O Lord, O My, Mrs. Molly Bloom’s Cries

For the Filmmaker’s Wife, as she recovers from pneumonia …
I needed to read the end of Ulysses. She needed to choose her wedding wine. A gutted house sits at the back of her yard with only a clawfoot bathtub inside. This is where we read Ulysses with a bottle of wine and two cigarettes.

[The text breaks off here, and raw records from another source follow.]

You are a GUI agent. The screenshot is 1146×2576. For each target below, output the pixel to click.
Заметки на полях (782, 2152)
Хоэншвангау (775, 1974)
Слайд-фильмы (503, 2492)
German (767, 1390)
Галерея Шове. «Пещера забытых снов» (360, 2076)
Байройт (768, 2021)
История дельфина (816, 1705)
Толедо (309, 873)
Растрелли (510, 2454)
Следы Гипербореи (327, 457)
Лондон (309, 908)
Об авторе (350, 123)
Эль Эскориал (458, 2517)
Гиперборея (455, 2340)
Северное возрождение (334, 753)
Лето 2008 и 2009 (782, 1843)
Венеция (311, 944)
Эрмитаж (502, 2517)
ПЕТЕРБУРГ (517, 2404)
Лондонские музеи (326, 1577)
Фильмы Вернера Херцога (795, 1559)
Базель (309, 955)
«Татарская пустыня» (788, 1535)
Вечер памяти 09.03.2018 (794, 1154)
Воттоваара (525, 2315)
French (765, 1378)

I say that “we” read it, but that’s a lie. I lay on my back across the dusty floorboards while she read to me, so fantastically, Molly Bloom’s soliloquy. And she didn’t stop, just as Molly would not have, when I begged her, appallingly delighted at this passage:
O Lord I must stretch myself I wished he was here or somebody to let myself go with and come again like that I feel all fire inside me or if I could dream it when he made me spend the 2nd time tickling me behind with his finger I was coming for about 5 minutes with my legs around him I had to hug him after O Lord I wanted to shout out all sorts of things fuck or shit or anything at all only not to look ugly or those lines from the strain who knows the way hed take it you want to feel your way with a man theyre not all like him thank God some of them want you to be so nice about it I noticed the contract he does it and doesnt talk I gave my eyes that look with my hair a bit loose from the bumbling and my tongue between my lips up to him the savage brute Thursday Friday one Saturday two Sunday three O Lord I cant wait till Monday
And I was worried about talking about dildos. O Lord. So much better it was to hear it read aloud, whispered between women, as the sun was sinking, our glasses draining, and a friendship sealed so rightfully over the pages of a yellowing book.